::: Records supplied :::
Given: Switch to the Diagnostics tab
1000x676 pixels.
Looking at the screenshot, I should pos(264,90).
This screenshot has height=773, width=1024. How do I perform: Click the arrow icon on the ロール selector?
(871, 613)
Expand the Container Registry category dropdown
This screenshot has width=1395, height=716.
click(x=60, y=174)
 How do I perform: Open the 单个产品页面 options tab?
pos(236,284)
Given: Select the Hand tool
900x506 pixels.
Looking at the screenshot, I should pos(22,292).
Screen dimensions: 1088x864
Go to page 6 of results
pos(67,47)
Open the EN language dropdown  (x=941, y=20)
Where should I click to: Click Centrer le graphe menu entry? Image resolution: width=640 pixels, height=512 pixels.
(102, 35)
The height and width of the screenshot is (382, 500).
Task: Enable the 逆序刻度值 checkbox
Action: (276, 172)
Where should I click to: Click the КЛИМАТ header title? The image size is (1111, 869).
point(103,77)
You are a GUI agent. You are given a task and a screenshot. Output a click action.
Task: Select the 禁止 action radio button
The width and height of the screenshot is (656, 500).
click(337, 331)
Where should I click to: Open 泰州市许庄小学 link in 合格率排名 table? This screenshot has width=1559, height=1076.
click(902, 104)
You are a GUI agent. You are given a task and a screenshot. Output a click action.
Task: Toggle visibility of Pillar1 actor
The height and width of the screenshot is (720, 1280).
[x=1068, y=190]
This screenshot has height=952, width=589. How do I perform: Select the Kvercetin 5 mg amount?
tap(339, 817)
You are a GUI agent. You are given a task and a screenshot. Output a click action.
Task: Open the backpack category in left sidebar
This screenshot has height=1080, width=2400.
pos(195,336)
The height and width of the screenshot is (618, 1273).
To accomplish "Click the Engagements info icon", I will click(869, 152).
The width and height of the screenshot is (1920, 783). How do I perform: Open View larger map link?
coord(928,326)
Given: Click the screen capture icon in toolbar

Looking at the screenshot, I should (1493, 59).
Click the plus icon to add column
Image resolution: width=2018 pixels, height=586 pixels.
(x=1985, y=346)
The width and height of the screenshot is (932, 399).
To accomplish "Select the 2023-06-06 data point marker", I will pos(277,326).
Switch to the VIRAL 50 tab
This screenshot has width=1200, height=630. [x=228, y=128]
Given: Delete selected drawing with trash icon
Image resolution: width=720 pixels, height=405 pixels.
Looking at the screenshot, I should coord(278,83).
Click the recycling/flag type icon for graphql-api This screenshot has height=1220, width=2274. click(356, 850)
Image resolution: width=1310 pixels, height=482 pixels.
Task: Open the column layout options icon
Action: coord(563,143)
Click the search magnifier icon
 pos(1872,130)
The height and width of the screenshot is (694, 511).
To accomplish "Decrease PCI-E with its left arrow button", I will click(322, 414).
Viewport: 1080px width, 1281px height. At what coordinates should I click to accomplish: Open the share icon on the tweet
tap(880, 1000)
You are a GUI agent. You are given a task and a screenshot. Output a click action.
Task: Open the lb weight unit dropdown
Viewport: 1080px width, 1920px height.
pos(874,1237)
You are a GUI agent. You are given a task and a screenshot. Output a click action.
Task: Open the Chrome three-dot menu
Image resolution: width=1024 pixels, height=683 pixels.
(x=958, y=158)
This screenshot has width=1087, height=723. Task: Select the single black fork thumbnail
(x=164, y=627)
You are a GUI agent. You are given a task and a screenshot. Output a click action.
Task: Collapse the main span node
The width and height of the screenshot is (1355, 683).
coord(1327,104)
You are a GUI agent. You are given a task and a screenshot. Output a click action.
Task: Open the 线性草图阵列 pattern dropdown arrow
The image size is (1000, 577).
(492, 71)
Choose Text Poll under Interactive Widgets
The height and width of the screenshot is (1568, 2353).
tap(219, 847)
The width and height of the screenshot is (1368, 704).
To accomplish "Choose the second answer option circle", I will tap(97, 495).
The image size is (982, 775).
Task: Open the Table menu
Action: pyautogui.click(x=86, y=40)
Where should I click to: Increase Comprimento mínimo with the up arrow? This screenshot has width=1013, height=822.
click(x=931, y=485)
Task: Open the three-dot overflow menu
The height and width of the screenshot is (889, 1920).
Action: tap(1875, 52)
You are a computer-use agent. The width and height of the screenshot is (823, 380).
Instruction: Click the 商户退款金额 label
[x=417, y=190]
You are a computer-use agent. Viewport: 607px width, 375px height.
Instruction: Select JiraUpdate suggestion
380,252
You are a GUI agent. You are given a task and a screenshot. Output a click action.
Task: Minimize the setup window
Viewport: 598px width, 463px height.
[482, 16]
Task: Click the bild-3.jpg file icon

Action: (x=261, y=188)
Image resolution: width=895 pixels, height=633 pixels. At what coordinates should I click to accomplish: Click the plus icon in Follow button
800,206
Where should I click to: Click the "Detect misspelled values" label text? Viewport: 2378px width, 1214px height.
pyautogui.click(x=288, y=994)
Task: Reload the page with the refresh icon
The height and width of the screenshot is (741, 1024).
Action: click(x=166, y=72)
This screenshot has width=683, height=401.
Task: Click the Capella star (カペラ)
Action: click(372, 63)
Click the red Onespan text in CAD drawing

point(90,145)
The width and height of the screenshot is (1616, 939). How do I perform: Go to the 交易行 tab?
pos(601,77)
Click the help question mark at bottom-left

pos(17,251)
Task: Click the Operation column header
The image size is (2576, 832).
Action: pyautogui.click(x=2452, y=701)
:::
Aim of the exercise
Scan the material line by line and report each one that contains "three".

Result
Task: Open the Chrome three-dot menu
Task: Open the three-dot overflow menu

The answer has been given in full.